* _Record extracts_:
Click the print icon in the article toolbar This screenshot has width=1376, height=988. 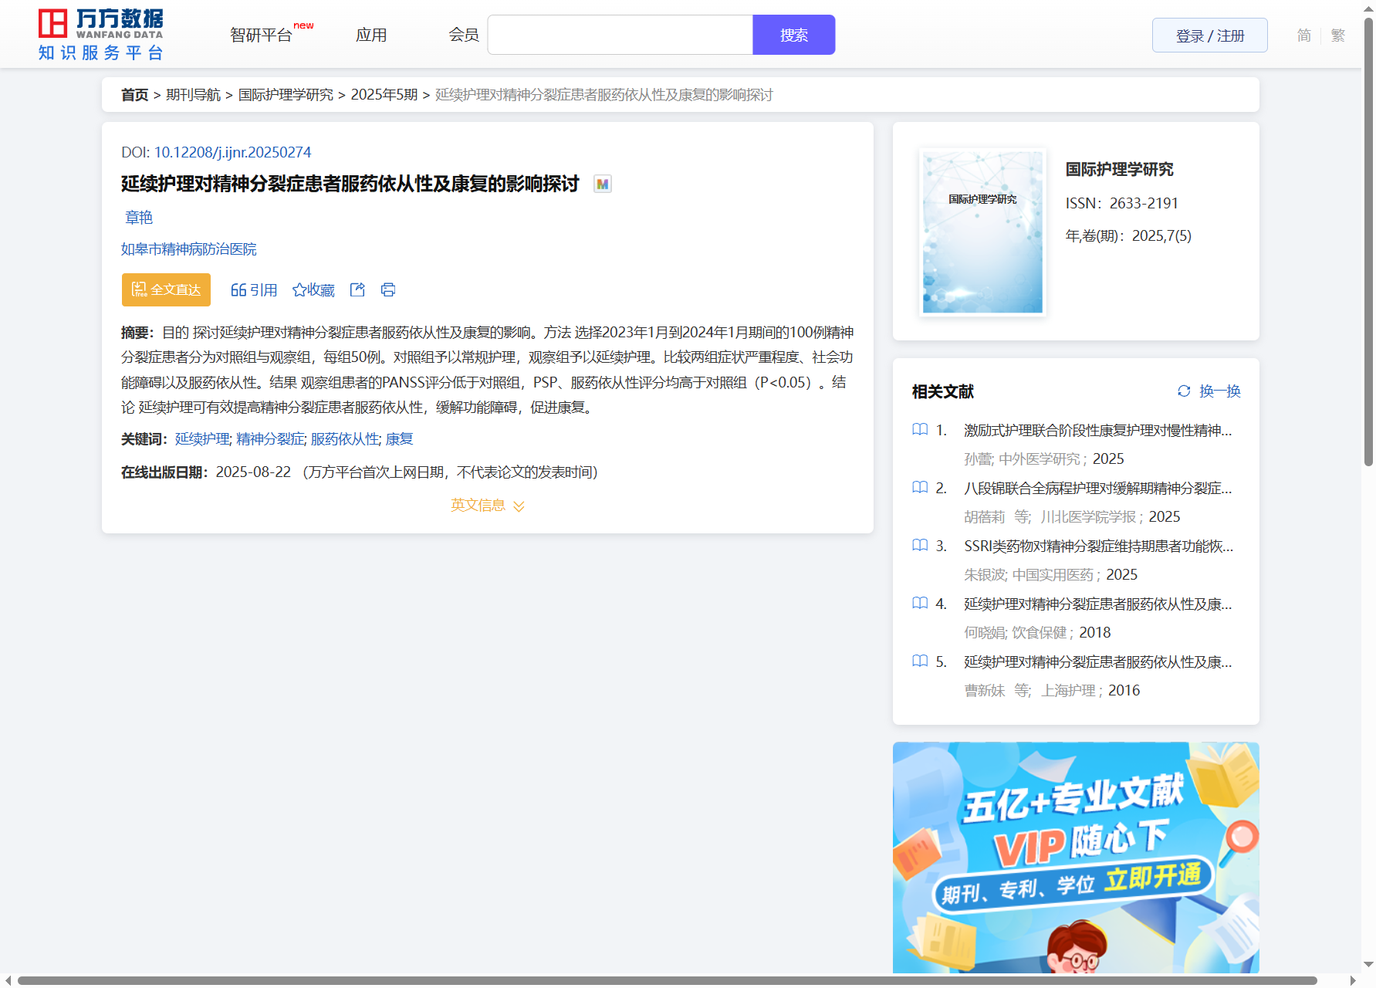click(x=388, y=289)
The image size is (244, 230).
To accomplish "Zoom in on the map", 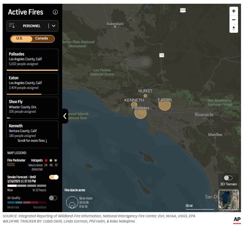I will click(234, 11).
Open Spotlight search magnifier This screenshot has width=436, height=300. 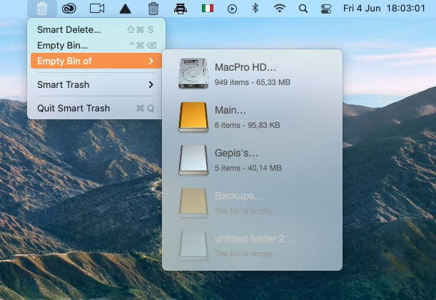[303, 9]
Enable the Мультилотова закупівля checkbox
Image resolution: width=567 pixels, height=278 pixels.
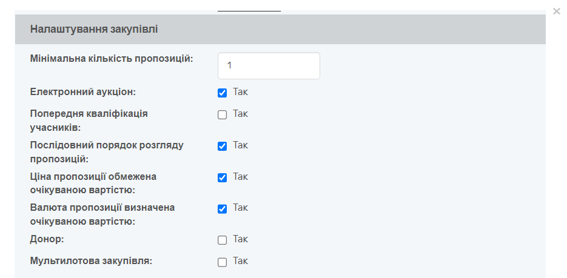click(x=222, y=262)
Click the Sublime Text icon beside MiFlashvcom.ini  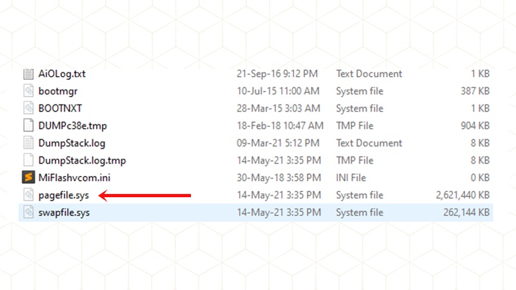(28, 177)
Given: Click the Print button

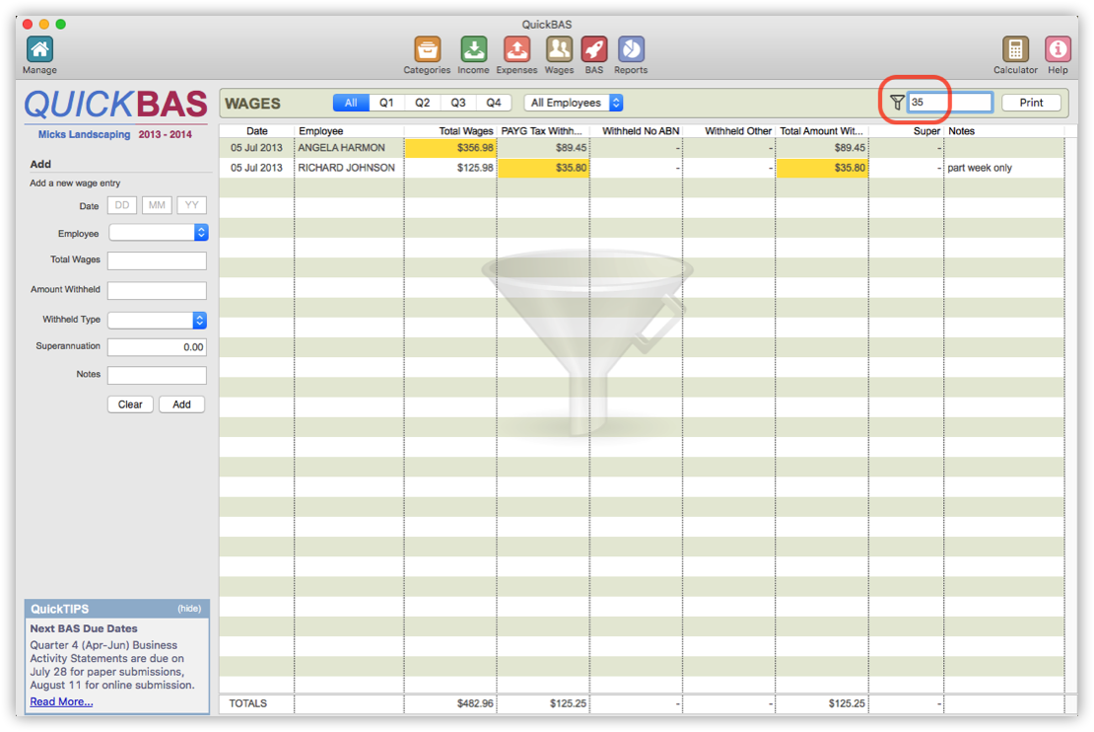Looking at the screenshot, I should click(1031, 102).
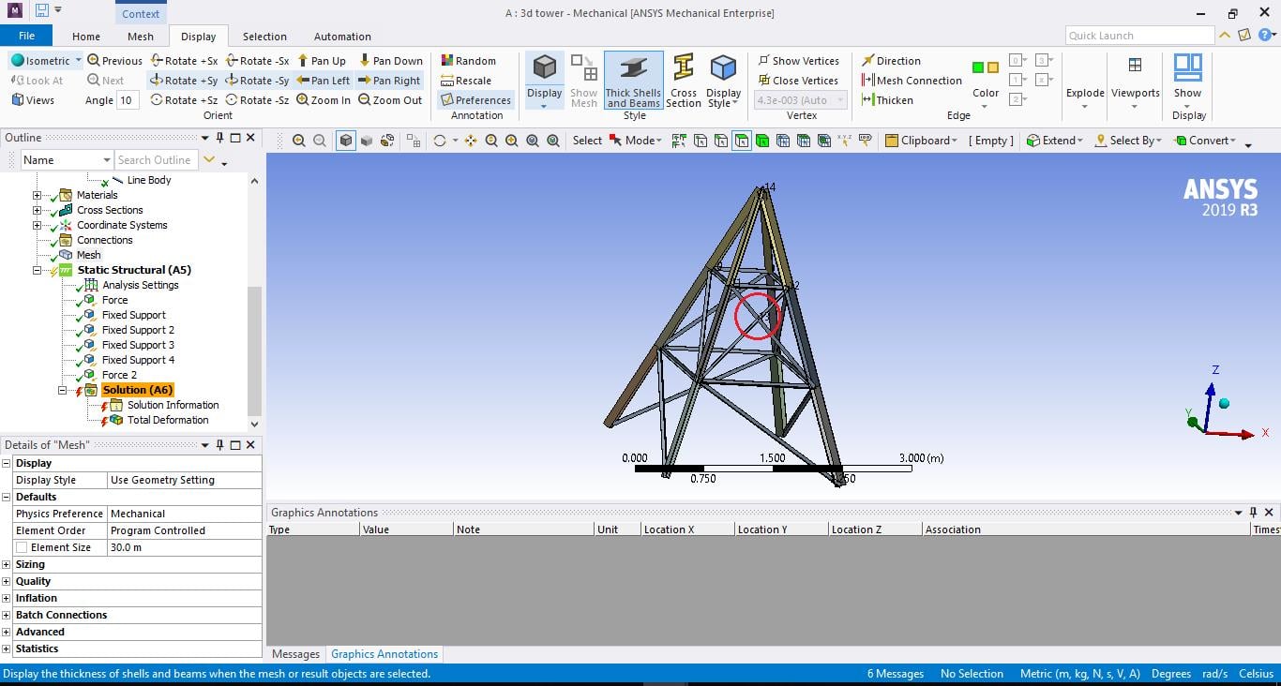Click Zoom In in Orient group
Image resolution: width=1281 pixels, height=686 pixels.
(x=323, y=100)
--
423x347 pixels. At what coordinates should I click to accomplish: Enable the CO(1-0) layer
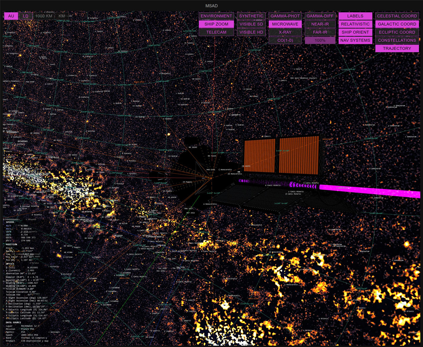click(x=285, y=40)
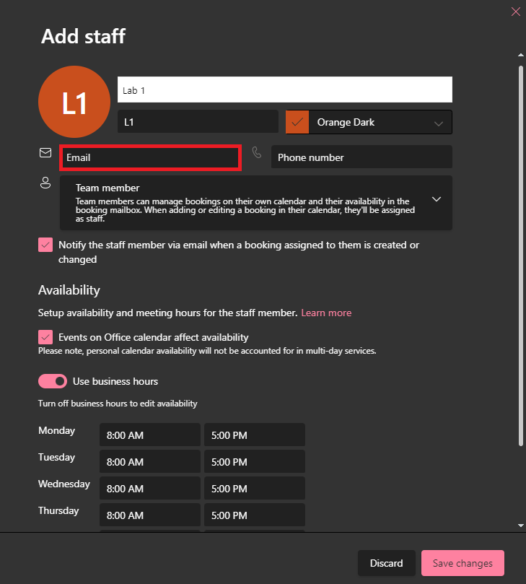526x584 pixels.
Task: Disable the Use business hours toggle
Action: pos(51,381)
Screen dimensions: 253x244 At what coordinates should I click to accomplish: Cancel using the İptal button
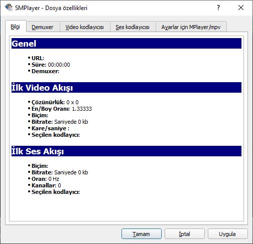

* _What you should do_: Copy the lines above between the one holding "423x347 pixels. At" and the one holding "Screen dimensions: 253x244", inclusive. Drop the pictures.

* _Written answer_:
423x347 pixels. At what coordinates should I click to accomplish: Enable the CO(1-0) layer
click(x=285, y=40)
526x584 pixels.
Task: Disable the Use business hours toggle
Action: pos(51,381)
Screen dimensions: 253x244 At what coordinates should I click to accomplish: Cancel using the İptal button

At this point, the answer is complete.